### Quoted passage
# Brasil buys the Gripen



## Glider (Dec 19, 2013)

I notice that Brasil have ordered the Gripen over the F15 and Rafael. The recent problems with security wouldn't have helped the F15 but I am surprised that the Gripen beat the Rafale which was considered to be the front runner with the F15. I wonder if this will impact the Indian order for the Rafale which has yet to be finalised, as I admit I would be nervous about being the only export user of an aircraft.


----------



## razor1uk (Dec 19, 2013)

With the Gripen option being chosen by Brasil, I doubt it'd be a problem as the SAAB's come from a long and capable family history going back to the Draken - which was IIRC the first completely European designed and built Mach one able aircraft in service.
As to the Indian Rafale, that still has a strong choice as they're a carrier capable design...


----------



## Thorlifter (Dec 19, 2013)

Didn't the English Lightning come out before the Draken?


----------



## stona (Dec 19, 2013)

The Brazilians seem to have worked out an all encompassing deal for the 'Gripen' which gives them better value for money than the competitors. According to the Brazilian defence minister....

"The choice took into account performance, technology transfer and cost, not only for acquisition but also for maintenance. The decision was based on the best balance of those factors."

Money talks.....and we know what the other does  

Cheers

Steve


----------



## vikingBerserker (Dec 19, 2013)

The Gripen NG is a phenomenal aircraft, and I think between the 3 they picked the right one.


----------



## Glider (Dec 19, 2013)

I must agree. In my mind I have always seen it as the modern F16, very effective and affordable to a number of nations.

Reactions: Like Like:
1 | Like List reactions


----------



## Torch (Dec 20, 2013)

Thought it was the F18 in the running,not the F15


----------



## Lucky13 (Dec 20, 2013)

Well done SAAB and the Gripen team!
True, the Gripen NG, or later E/F, is an amazing aircraft...think it has longer and wider fuselage, more hardpoints, supercruise (Mach 1.3), helmetdisplay, a new Passive Airborne Warning System (PAWS-2), same engine as F-18E/F, which Volvo helped design, longer range, think they managed to add almost 50% more fuel, there's also rumors floating about, that Gripens NG's/E/F aerodynamic performance is being better than originally expected, less wingload etc., etc.


----------



## Marcel (Dec 22, 2013)

Unfortunately here they decided on the JSF  Would rather have bought 80-some grippens than 30 F35's, Stupid politicians... Well done Brasil!


----------



## Lucky13 (Dec 22, 2013)

Probably been better off, doing so Marcel...


----------



## vikingBerserker (Dec 22, 2013)

Sad, but true!


----------



## Marcel (Dec 31, 2013)

### Collected material
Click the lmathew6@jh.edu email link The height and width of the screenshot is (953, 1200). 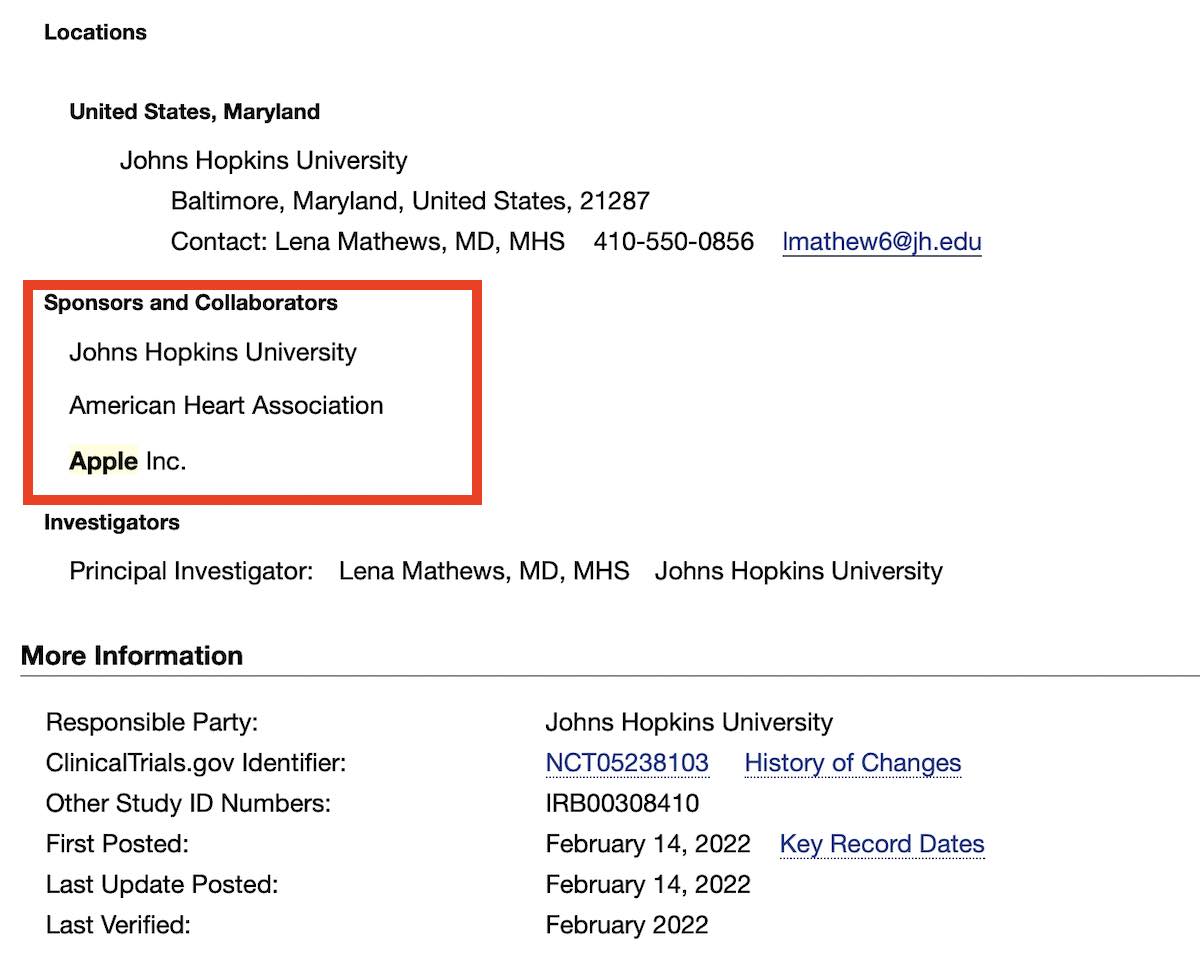881,242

### Task list
1 – Duplicate the passage of the Gripen thread between "With the Gripen" and "before the Draken?", inclusive.
2 – List the usernames of everyone who posted in the Gripen thread on Dec 19, 2013.
Nothing in the listing is needed here.

### The answers
1 –
With the Gripen option being chosen by Brasil, I doubt it'd be a problem as the SAAB's come from a long and capable family history going back to the Draken - which was IIRC the first completely European designed and built Mach one able aircraft in service.
As to the Indian Rafale, that still has a strong choice as they're a carrier capable design...


----------



## Thorlifter (Dec 19, 2013)

Didn't the English Lightning come out before the Draken?

2 – Glider, razor1uk, Thorlifter, stona, vikingBerserker